──────── Dataset records

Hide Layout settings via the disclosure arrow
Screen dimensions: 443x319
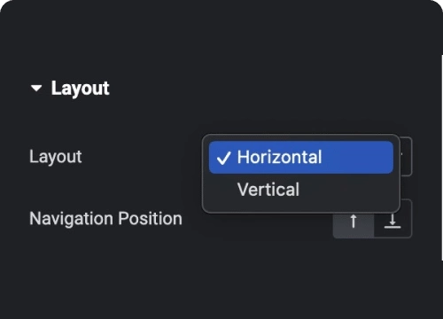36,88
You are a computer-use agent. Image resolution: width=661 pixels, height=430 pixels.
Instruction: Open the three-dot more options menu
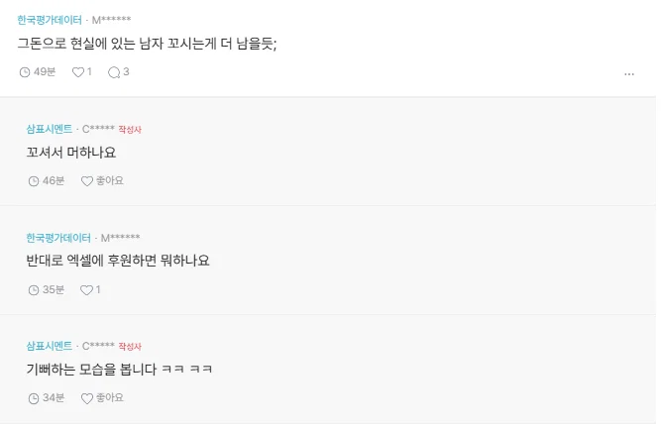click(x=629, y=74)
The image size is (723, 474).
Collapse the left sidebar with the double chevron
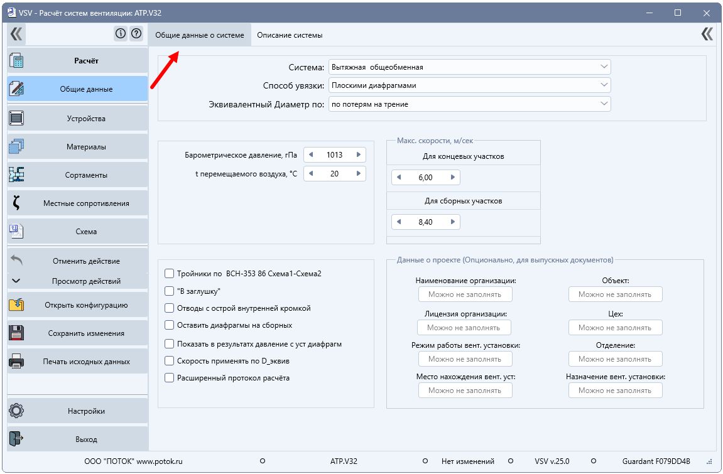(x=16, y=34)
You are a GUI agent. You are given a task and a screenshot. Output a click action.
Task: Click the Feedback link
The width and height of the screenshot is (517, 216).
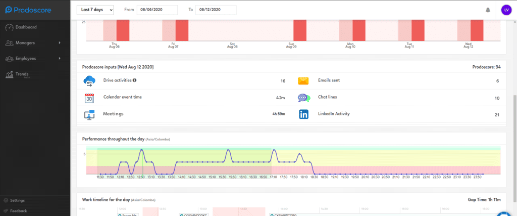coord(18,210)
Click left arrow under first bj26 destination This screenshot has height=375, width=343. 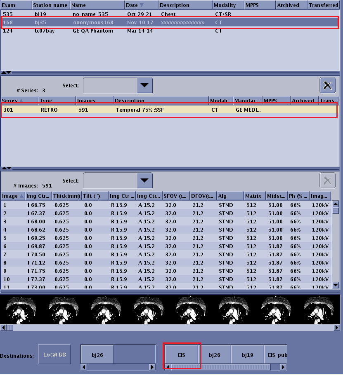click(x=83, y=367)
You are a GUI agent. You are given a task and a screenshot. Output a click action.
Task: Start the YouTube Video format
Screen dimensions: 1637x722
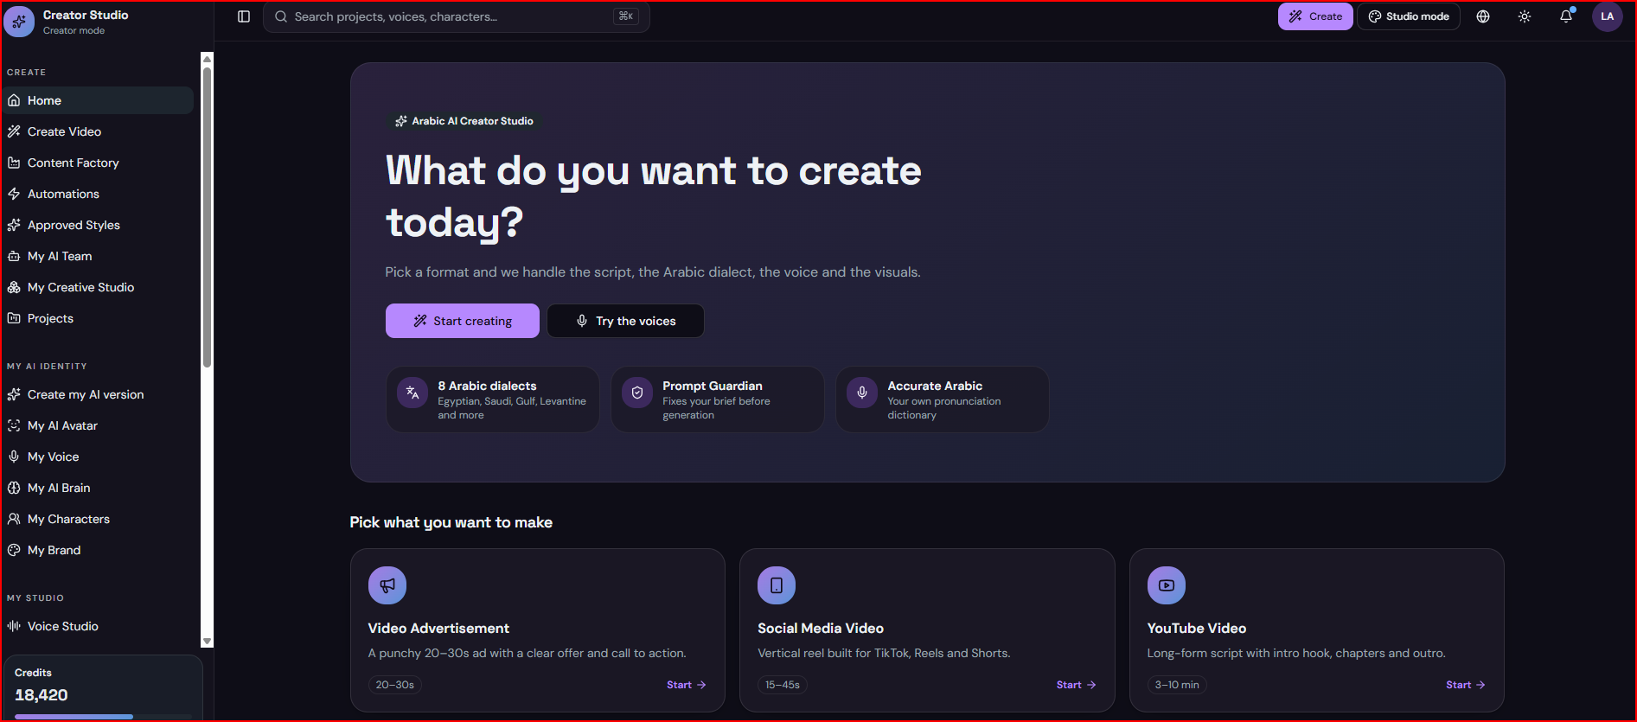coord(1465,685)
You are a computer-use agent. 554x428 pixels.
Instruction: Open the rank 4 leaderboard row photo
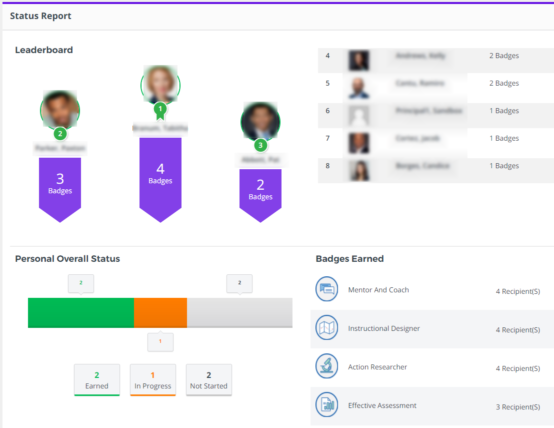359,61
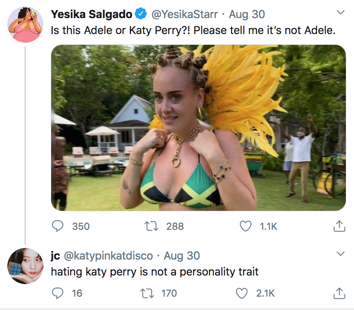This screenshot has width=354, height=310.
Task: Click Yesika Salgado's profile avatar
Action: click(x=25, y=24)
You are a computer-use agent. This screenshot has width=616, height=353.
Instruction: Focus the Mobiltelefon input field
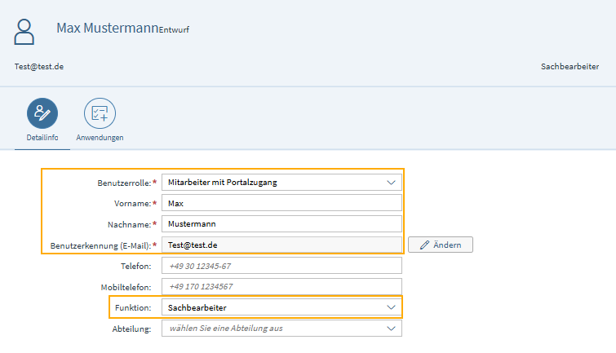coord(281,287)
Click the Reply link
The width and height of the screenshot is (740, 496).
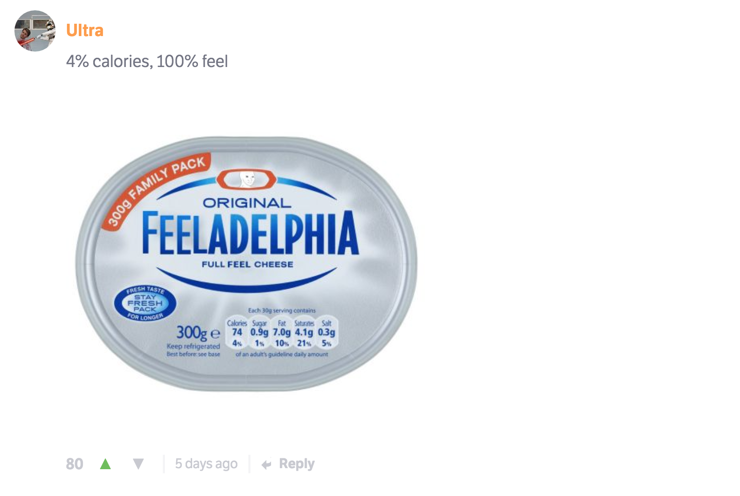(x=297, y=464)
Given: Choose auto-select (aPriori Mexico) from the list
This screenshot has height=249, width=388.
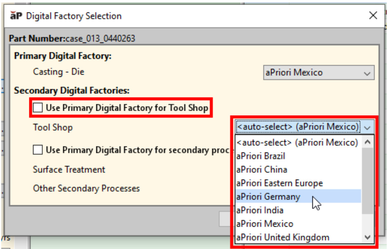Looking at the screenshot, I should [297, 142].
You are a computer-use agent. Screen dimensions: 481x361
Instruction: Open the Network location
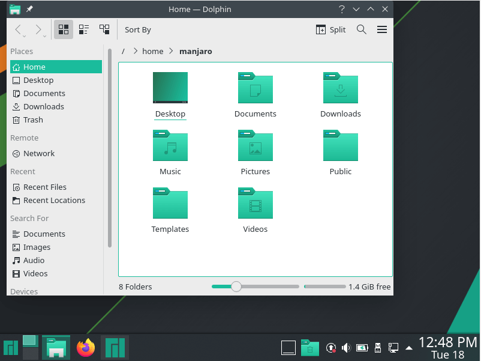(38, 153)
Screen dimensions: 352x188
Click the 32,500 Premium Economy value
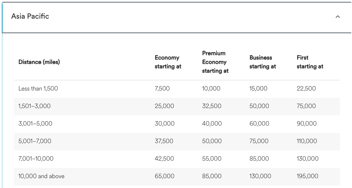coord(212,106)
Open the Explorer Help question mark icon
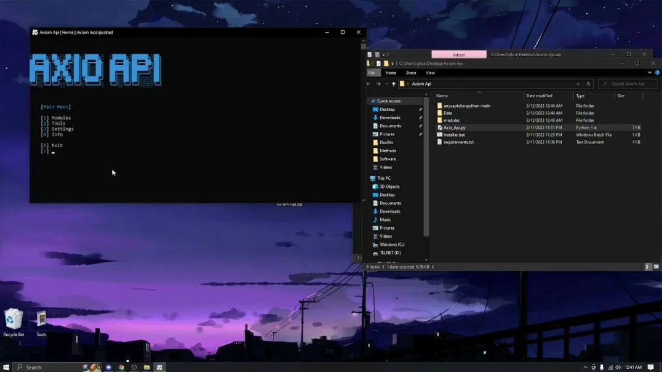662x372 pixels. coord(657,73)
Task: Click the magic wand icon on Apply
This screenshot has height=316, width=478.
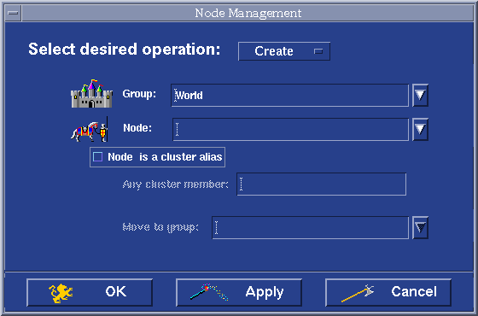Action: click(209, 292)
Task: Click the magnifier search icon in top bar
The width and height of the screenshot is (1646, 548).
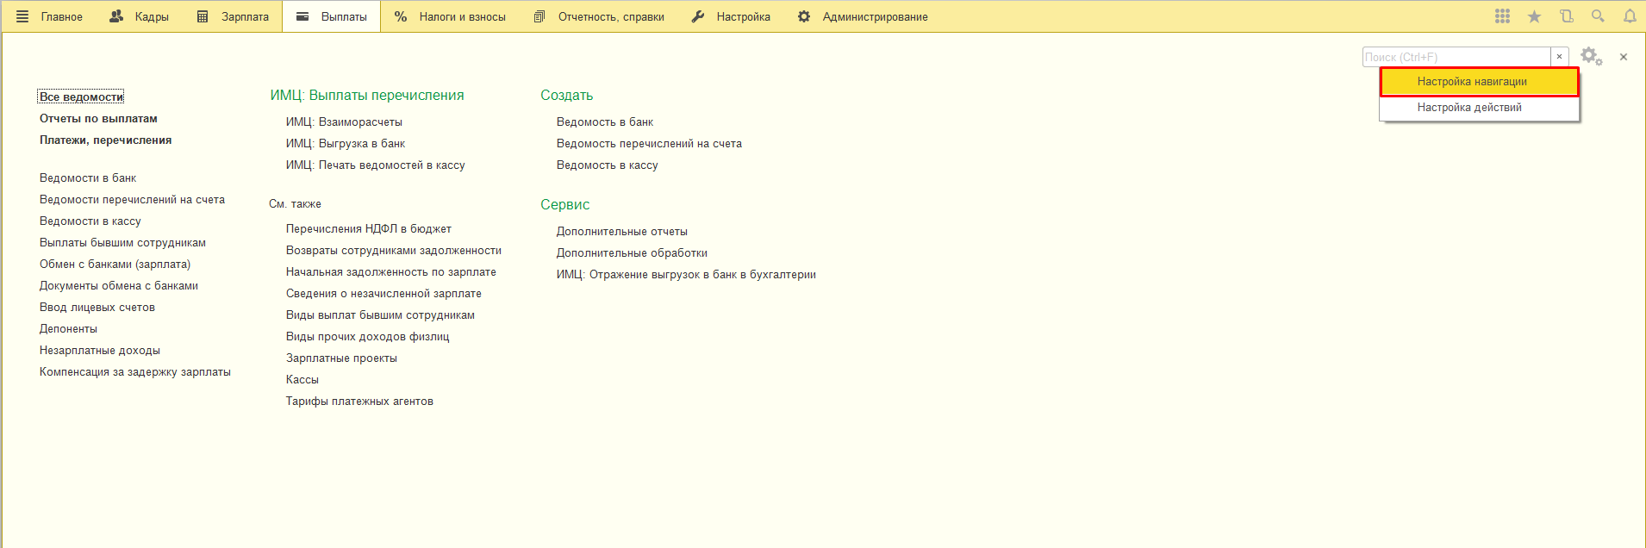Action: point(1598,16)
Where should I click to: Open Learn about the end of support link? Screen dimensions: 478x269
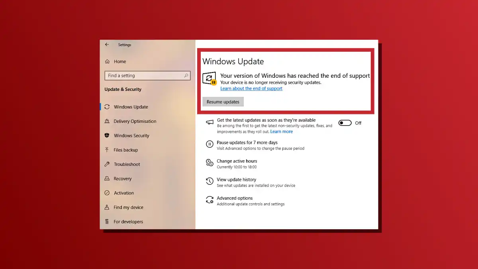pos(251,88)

────────────────

> _Required work_
Look over the entries above. Copy every line that contains the word "agent".

> _Written answer_
You are a computer-use agent. Image resolution: width=661 pixels, height=430 pixels.
You are a GUI agent. You are given a task and a screenshot. Output a click action.
You are a GUI agent. You are given a task and a screenshot. Output a click action.
You are a computer-use agent. 554x428 pixels.
You are a computer-use agent. This screenshot has width=616, height=353.
You are a computer-use agent. Screen dimensions: 481x361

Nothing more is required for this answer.